Data shown Start Marker

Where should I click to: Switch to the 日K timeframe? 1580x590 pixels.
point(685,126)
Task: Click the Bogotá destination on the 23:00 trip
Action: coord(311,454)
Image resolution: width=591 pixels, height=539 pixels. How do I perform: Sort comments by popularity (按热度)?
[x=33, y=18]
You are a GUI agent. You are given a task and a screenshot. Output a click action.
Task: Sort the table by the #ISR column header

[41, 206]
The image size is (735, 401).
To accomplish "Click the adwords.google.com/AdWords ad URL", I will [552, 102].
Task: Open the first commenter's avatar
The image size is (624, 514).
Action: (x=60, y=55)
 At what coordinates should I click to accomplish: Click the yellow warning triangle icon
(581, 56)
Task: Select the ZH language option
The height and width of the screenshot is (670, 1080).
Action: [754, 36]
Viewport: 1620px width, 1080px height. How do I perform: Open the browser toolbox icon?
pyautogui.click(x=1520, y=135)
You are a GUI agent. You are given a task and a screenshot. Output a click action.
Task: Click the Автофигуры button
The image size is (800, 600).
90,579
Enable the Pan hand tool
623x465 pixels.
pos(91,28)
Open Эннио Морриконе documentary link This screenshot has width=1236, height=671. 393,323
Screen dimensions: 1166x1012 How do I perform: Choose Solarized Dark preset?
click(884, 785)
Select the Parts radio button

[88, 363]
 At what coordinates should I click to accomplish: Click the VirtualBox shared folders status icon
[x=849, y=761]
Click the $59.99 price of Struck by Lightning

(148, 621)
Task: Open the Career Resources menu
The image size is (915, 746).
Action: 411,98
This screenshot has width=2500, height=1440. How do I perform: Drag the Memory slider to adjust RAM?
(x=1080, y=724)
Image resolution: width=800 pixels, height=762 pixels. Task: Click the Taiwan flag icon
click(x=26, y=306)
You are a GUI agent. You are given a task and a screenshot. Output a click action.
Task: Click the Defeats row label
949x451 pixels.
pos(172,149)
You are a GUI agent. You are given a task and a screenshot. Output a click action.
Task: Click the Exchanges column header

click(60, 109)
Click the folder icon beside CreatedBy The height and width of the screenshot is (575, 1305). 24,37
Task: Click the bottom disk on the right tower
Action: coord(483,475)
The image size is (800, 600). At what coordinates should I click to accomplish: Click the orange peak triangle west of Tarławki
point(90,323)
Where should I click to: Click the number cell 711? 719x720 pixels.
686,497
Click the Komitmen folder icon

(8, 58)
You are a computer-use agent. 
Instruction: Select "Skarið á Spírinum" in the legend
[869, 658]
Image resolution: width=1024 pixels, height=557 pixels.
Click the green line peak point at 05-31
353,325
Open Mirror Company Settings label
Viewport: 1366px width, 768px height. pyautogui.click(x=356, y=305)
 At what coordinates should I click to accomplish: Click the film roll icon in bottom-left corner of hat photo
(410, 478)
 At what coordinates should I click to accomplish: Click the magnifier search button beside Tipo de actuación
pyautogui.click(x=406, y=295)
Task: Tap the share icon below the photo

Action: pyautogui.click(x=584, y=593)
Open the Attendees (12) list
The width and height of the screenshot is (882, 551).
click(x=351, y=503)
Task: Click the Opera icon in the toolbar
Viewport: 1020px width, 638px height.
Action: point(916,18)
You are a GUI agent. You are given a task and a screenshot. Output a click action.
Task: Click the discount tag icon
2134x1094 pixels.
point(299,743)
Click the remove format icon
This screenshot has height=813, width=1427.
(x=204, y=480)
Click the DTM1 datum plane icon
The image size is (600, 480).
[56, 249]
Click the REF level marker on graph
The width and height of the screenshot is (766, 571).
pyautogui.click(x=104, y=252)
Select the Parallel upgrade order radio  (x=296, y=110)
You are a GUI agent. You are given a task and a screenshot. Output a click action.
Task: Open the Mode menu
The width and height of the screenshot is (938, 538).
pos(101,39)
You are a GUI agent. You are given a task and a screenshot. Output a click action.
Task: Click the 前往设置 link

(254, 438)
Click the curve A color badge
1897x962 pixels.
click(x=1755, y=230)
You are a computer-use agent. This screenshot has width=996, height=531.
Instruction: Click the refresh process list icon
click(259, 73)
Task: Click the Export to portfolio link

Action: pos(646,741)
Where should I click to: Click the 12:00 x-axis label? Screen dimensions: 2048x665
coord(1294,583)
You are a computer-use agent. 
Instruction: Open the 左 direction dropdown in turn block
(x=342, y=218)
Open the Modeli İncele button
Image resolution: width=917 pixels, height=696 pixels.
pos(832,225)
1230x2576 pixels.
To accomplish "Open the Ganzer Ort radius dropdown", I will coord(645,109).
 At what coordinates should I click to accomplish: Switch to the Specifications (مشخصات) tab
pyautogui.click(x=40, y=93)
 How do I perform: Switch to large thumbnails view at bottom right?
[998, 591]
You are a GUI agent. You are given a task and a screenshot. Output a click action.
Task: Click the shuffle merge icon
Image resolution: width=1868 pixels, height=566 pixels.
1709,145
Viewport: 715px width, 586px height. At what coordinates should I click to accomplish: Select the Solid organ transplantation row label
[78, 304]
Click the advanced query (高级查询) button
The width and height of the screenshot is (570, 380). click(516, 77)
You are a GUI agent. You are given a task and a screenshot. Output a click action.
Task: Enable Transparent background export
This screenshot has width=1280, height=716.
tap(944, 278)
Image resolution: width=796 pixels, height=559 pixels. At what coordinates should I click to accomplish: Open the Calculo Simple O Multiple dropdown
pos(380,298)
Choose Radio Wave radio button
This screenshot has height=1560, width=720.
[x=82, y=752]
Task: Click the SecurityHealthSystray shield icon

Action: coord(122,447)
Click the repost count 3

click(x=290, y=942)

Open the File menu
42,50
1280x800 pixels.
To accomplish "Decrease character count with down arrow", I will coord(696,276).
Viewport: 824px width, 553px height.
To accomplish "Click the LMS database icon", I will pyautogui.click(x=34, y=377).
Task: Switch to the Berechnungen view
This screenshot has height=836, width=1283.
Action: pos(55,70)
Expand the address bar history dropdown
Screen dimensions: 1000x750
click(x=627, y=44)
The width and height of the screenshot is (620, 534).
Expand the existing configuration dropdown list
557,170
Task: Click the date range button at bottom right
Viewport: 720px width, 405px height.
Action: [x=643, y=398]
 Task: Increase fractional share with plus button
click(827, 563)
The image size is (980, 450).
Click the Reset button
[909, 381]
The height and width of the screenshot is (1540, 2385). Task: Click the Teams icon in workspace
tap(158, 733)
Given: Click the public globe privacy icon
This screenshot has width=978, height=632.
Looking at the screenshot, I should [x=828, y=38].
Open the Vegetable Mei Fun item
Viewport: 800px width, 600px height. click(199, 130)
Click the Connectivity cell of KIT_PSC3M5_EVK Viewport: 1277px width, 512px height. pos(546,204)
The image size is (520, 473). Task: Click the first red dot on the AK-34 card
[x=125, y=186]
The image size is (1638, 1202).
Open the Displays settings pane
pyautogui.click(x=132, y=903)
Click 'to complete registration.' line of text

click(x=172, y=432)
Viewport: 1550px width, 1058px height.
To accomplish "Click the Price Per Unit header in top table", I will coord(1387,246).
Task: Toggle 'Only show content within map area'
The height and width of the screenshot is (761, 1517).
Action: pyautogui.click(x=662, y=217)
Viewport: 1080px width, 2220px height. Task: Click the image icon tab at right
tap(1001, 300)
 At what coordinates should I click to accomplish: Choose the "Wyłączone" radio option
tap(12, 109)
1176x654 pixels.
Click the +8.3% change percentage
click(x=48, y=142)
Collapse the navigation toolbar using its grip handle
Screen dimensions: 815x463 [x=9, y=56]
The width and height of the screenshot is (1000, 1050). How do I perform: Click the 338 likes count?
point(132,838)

Data shown End Marker

Copy all the records exactly so that no character differs from the source.

## Completed task
Where should I click to: Switch to the 日K timeframe? 1580x590 pixels.
point(685,126)
Task: Click the Bogotá destination on the 23:00 trip
Action: coord(311,454)
Image resolution: width=591 pixels, height=539 pixels. How do I perform: Sort comments by popularity (按热度)?
[x=33, y=18]
You are a GUI agent. You are given a task and a screenshot. Output a click action.
Task: Sort the table by the #ISR column header

[41, 206]
The image size is (735, 401).
To accomplish "Click the adwords.google.com/AdWords ad URL", I will [552, 102].
Task: Open the first commenter's avatar
The image size is (624, 514).
Action: (x=60, y=55)
 At what coordinates should I click to accomplish: Click the yellow warning triangle icon
(581, 56)
Task: Select the ZH language option
The height and width of the screenshot is (670, 1080).
Action: [754, 36]
Viewport: 1620px width, 1080px height. How do I perform: Open the browser toolbox icon?
pyautogui.click(x=1520, y=135)
You are a GUI agent. You are given a task and a screenshot. Output a click action.
Task: Click the Автофигуры button
The image size is (800, 600).
90,579
Enable the Pan hand tool
623x465 pixels.
pos(91,28)
Open Эннио Морриконе documentary link This screenshot has width=1236, height=671. 393,323
Screen dimensions: 1166x1012 How do I perform: Choose Solarized Dark preset?
click(884, 785)
Select the Parts radio button

[88, 363]
 At what coordinates should I click to accomplish: Click the VirtualBox shared folders status icon
[x=849, y=761]
Click the $59.99 price of Struck by Lightning

(148, 621)
Task: Open the Career Resources menu
The image size is (915, 746).
Action: 411,98
This screenshot has width=2500, height=1440. How do I perform: Drag the Memory slider to adjust RAM?
(x=1080, y=724)
Image resolution: width=800 pixels, height=762 pixels. Task: Click the Taiwan flag icon
click(x=26, y=306)
You are a GUI agent. You are given a task and a screenshot. Output a click action.
Task: Click the Defeats row label
949x451 pixels.
pos(172,149)
You are a GUI agent. You are given a task and a screenshot. Output a click action.
Task: Click the Exchanges column header

click(60, 109)
Click the folder icon beside CreatedBy The height and width of the screenshot is (575, 1305). 24,37
Task: Click the bottom disk on the right tower
Action: coord(483,475)
The image size is (800, 600). At what coordinates should I click to accomplish: Click the orange peak triangle west of Tarławki
point(90,323)
Where should I click to: Click the number cell 711? 719x720 pixels.
686,497
Click the Komitmen folder icon

(8, 58)
You are a computer-use agent. 
Instruction: Select "Skarið á Spírinum" in the legend
[869, 658]
Image resolution: width=1024 pixels, height=557 pixels.
Click the green line peak point at 05-31
353,325
Open Mirror Company Settings label
Viewport: 1366px width, 768px height. pyautogui.click(x=356, y=305)
 At what coordinates should I click to accomplish: Click the film roll icon in bottom-left corner of hat photo
(410, 478)
 At what coordinates should I click to accomplish: Click the magnifier search button beside Tipo de actuación
pyautogui.click(x=406, y=295)
Task: Tap the share icon below the photo

Action: pyautogui.click(x=584, y=593)
Open the Attendees (12) list
The width and height of the screenshot is (882, 551).
click(x=351, y=503)
Task: Click the Opera icon in the toolbar
Viewport: 1020px width, 638px height.
Action: point(916,18)
You are a GUI agent. You are given a task and a screenshot. Output a click action.
Task: Click the discount tag icon
2134x1094 pixels.
point(299,743)
Click the remove format icon
This screenshot has height=813, width=1427.
(x=204, y=480)
Click the DTM1 datum plane icon
The image size is (600, 480).
[56, 249]
Click the REF level marker on graph
The width and height of the screenshot is (766, 571).
pyautogui.click(x=104, y=252)
Select the Parallel upgrade order radio  (x=296, y=110)
You are a GUI agent. You are given a task and a screenshot. Output a click action.
Task: Open the Mode menu
The width and height of the screenshot is (938, 538).
pos(101,39)
You are a GUI agent. You are given a task and a screenshot. Output a click action.
Task: Click the 前往设置 link

(254, 438)
Click the curve A color badge
1897x962 pixels.
click(x=1755, y=230)
You are a computer-use agent. This screenshot has width=996, height=531.
Instruction: Click the refresh process list icon
click(259, 73)
Task: Click the Export to portfolio link

Action: pos(646,741)
Where should I click to: Click the 12:00 x-axis label? Screen dimensions: 2048x665
coord(1294,583)
You are a computer-use agent. 
Instruction: Open the 左 direction dropdown in turn block
(x=342, y=218)
Open the Modeli İncele button
Image resolution: width=917 pixels, height=696 pixels.
pos(832,225)
1230x2576 pixels.
To accomplish "Open the Ganzer Ort radius dropdown", I will coord(645,109).
 At what coordinates should I click to accomplish: Switch to the Specifications (مشخصات) tab
pyautogui.click(x=40, y=93)
 How do I perform: Switch to large thumbnails view at bottom right?
[998, 591]
You are a GUI agent. You are given a task and a screenshot. Output a click action.
Task: Click the shuffle merge icon
Image resolution: width=1868 pixels, height=566 pixels.
1709,145
Viewport: 715px width, 586px height. At what coordinates should I click to accomplish: Select the Solid organ transplantation row label
[78, 304]
Click the advanced query (高级查询) button
The width and height of the screenshot is (570, 380). click(516, 77)
You are a GUI agent. You are given a task and a screenshot. Output a click action.
Task: Enable Transparent background export
This screenshot has width=1280, height=716.
tap(944, 278)
Image resolution: width=796 pixels, height=559 pixels. At what coordinates should I click to accomplish: Open the Calculo Simple O Multiple dropdown
pos(380,298)
Choose Radio Wave radio button
This screenshot has height=1560, width=720.
[x=82, y=752]
Task: Click the SecurityHealthSystray shield icon

Action: coord(122,447)
Click the repost count 3

click(x=290, y=942)

Open the File menu
42,50
1280x800 pixels.
To accomplish "Decrease character count with down arrow", I will coord(696,276).
Viewport: 824px width, 553px height.
To accomplish "Click the LMS database icon", I will pyautogui.click(x=34, y=377).
Task: Switch to the Berechnungen view
This screenshot has height=836, width=1283.
Action: pos(55,70)
Expand the address bar history dropdown
Screen dimensions: 1000x750
click(x=627, y=44)
The width and height of the screenshot is (620, 534).
Expand the existing configuration dropdown list
557,170
Task: Click the date range button at bottom right
Viewport: 720px width, 405px height.
Action: [x=643, y=398]
 Task: Increase fractional share with plus button
click(827, 563)
The image size is (980, 450).
Click the Reset button
[909, 381]
The height and width of the screenshot is (1540, 2385). Task: Click the Teams icon in workspace
tap(158, 733)
Given: Click the public globe privacy icon
This screenshot has width=978, height=632.
Looking at the screenshot, I should [x=828, y=38].
Open the Vegetable Mei Fun item
Viewport: 800px width, 600px height. click(199, 130)
Click the Connectivity cell of KIT_PSC3M5_EVK Viewport: 1277px width, 512px height. pos(546,204)
The image size is (520, 473). Task: Click the first red dot on the AK-34 card
[x=125, y=186]
The image size is (1638, 1202).
Open the Displays settings pane
pyautogui.click(x=132, y=903)
Click 'to complete registration.' line of text

click(x=172, y=432)
Viewport: 1550px width, 1058px height.
To accomplish "Click the Price Per Unit header in top table", I will coord(1387,246).
Task: Toggle 'Only show content within map area'
The height and width of the screenshot is (761, 1517).
Action: pyautogui.click(x=662, y=217)
Viewport: 1080px width, 2220px height. Task: Click the image icon tab at right
tap(1001, 300)
 At what coordinates should I click to accomplish: Choose the "Wyłączone" radio option
tap(12, 109)
1176x654 pixels.
Click the +8.3% change percentage
click(x=48, y=142)
Collapse the navigation toolbar using its grip handle
Screen dimensions: 815x463 [x=9, y=56]
The width and height of the screenshot is (1000, 1050). How do I perform: Click the 338 likes count?
point(132,838)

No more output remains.